Why to run, if we are in the wrong pathway?

Mario Garcés
6 min readOct 15, 2020

Today, I am surprised to see the avalanche of opinions that this pandemic has unleashed, mainly in the field of organizations, about the need to promote “the development” of people, their training in capacities of “critical thinking “, as well as their initiative and desire for entrepreneurship, together with creativity and innovation capacity.

And I say with surprise because, if we think about it, current society (western or “advanced” society as we like to call it) is built and supported on solid pillars that represent just the opposite, indeed, they represent exactly the opposite; These principles are very well reflected in an axiom of modern marketing that says:

“Happy people don’t consume”

And it is that, people with sufficient “critical capacity” are able to realize how they are being manipulated to consume what they don’t need, or to realize how they are overcharging for low quality services, or how they have been gradually losing economic power or rights, with the demolition of public health, education or justice structures. They are also aware of how the State has ceased to be a means to become itself an end, ceasing to “serve the citizens “and beginning to” use the citizens” to maintain its own structure, oversized in some areas, while in others, very important, it is fading.

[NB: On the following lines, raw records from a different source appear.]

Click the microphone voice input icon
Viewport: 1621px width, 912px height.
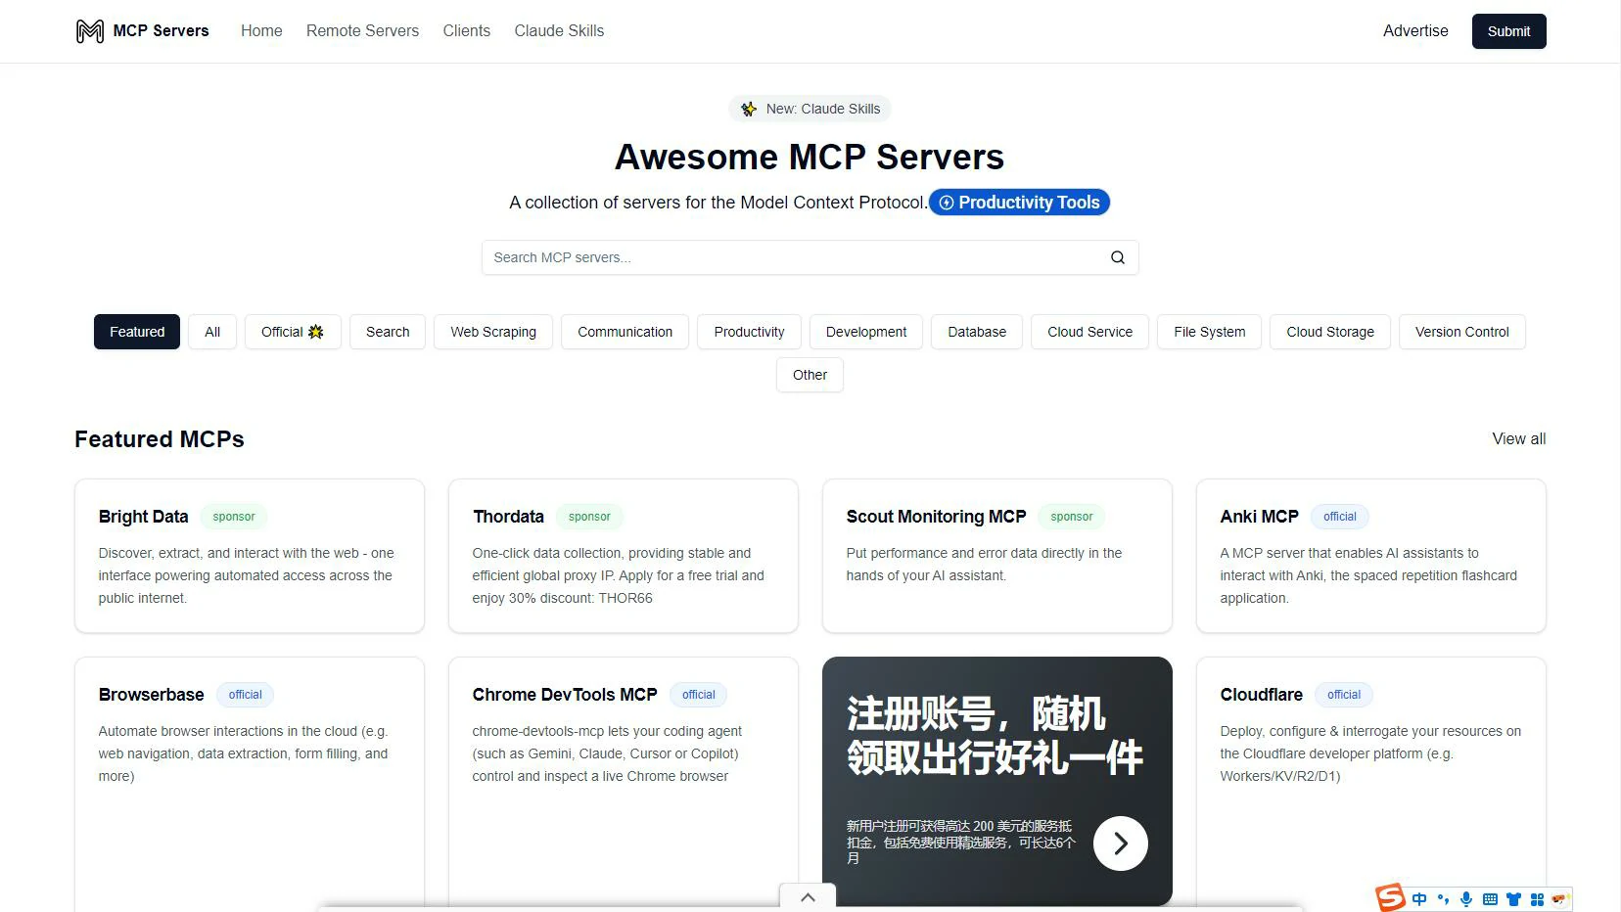click(x=1465, y=899)
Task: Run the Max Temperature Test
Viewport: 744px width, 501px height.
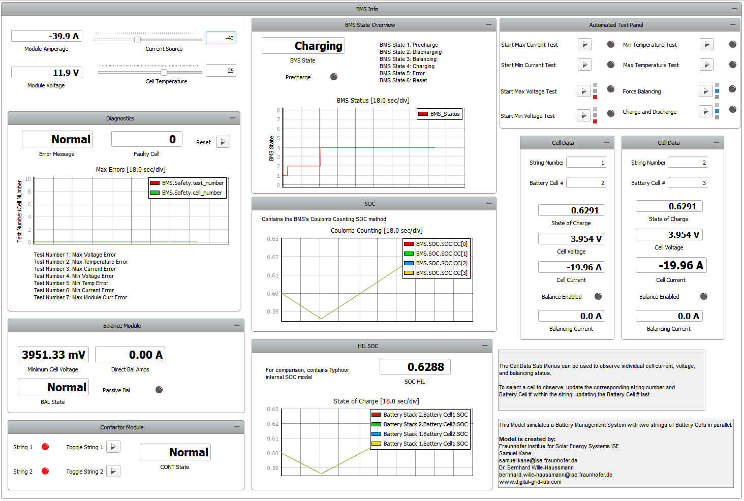Action: click(706, 65)
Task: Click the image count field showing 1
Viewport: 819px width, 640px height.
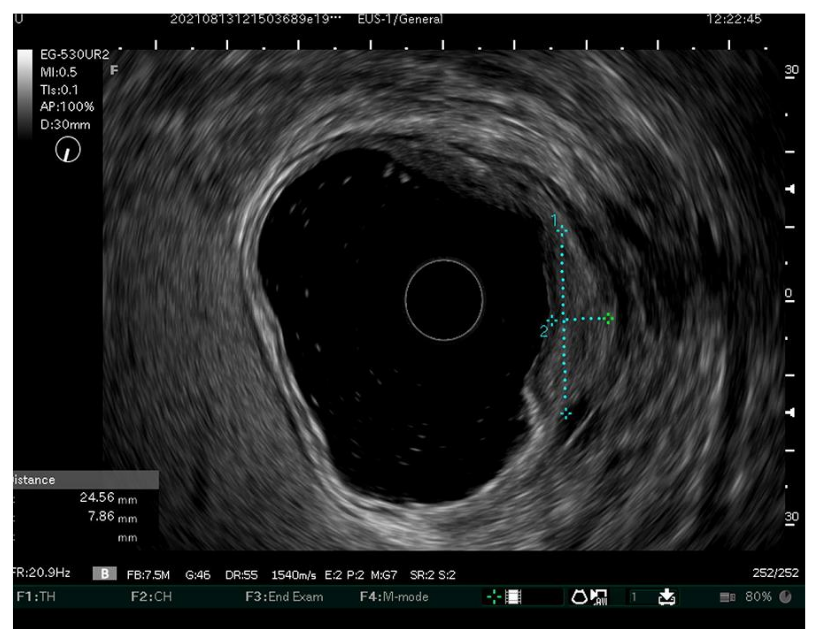Action: (634, 597)
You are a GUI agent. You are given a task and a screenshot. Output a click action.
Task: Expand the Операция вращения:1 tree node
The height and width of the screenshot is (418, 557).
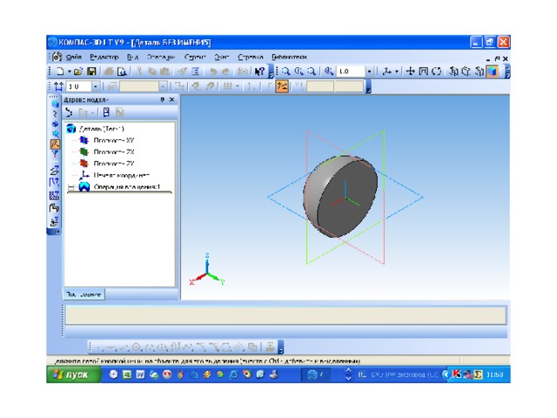70,186
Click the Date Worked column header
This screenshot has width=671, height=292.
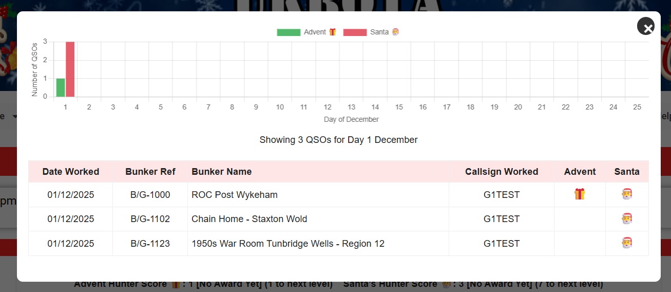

Likewise, someone with “critical capacity” and human values ​​looks around and sees the inordinate power that large companies and governments are acquiring thanks to technological advances, originally intended to “free” the human being from the most automated tasks and that, paradoxically, have become the way to “automate” human beings, thus becoming the Achilles heel of freedom and critical thinking.

All of this is interesting because, deep down, what many of the great gurus and the reports produced by those great political and economic actors seem to mean is: we are going to develop people, but only a little bit, only to the point that best serves our purposes, but not to a further level, where they actually become “critical” and can then turn against our interests.

“Paradoxically, the system now needs people to acquire intellectual capacities that, if developed to their full potential, will make people capable of questioning the very foundations of the system”

And this whole situation has became a curious paradox. During the industrial revolution, and from then until a few decades ago, it was possible to “develop” people’s skills and knowledge through education, because the knowledge required was primarily technical, in the purely pragmatic sense that it should serve only to design and to manufacture, as well as to consume products (eg Henry Ford selling cars to his employees). This technical knowledge did not “develop” people in a broader sense, understood from the current humanistic point of view, but expressly qualified them to solve merely operational problems. In fact, our school, the current one, is still anchored, with some exceptions, in the original model of the eighteenth century, designed to exclusively serve the interests of the industrial revolution; that is, memorization and practical application, but no reasoning beyond what is essential, nor critical or analytical thinking. That is reserved for the elites.

However, the situation has radically changed in recent decades. The level of complexity that technologies, products and the social, economic and business structures themselves have reached can no longer be sustained and developed without the intervention of a much deeper and more transversal intelligence. The old recipes of merely “technical” development of people are no longer valid. Paradoxically, the system now needs people to acquire intellectual capacities that, if developed to their full potential, make the people capable of questioning the very foundations of the system. In this way, the current paradox arises, and it is that we cannot develop people’s minds so that it is only critical, creative, innovative and entrepreneurial in just those facets that interest us. Once liberated, the human mind is capable of providing a lot of economic value, but it is also capable of continuing to evolve by itself and asking itself questions that are not the ones to be asked. Could that be why it is so difficult to agree on the basic fundamentals for education? If the Greeks were already clear about it more than 2000 years ago!!! Maybe that is the reason for eliminating the philosophy from the curriculum?

From the market perspective then the dilemma arises about how to “cut off” that intellectual overcapacity that the human mind tends to acquire naturally. Thus, we see how the technology industry and the media, whether on the internet or in the most classic media such as television or the press, have found, in that need to limit people’s intellectual overcapacity, their reason for being, improving themselves to fulfill, synergistically with the industry, that mission. Thus, they have evolved to a point where their main objective is no longer to inform, educate or provide entertainment, but to use all their knowledge and ability to not leave a single free moment in people’s minds; not allowing a single space for dialogue, reflection or introspection. It does not matter what is the theme that motivates us. The “psychological profiles” created by artificial intelligence from our own interactions allow them to maximize the impact that the content, selected ad hoc for us, has on our attention. The ultimate goal is to maintain us “hooked” as long as possible to monetize our attention as the “attention cattle” that we are. In addition, and collaterally, they achieve the effect sought by the system of not allowing the incredible intellectual capacity and reflection, that almost all of us have, to flourish too much.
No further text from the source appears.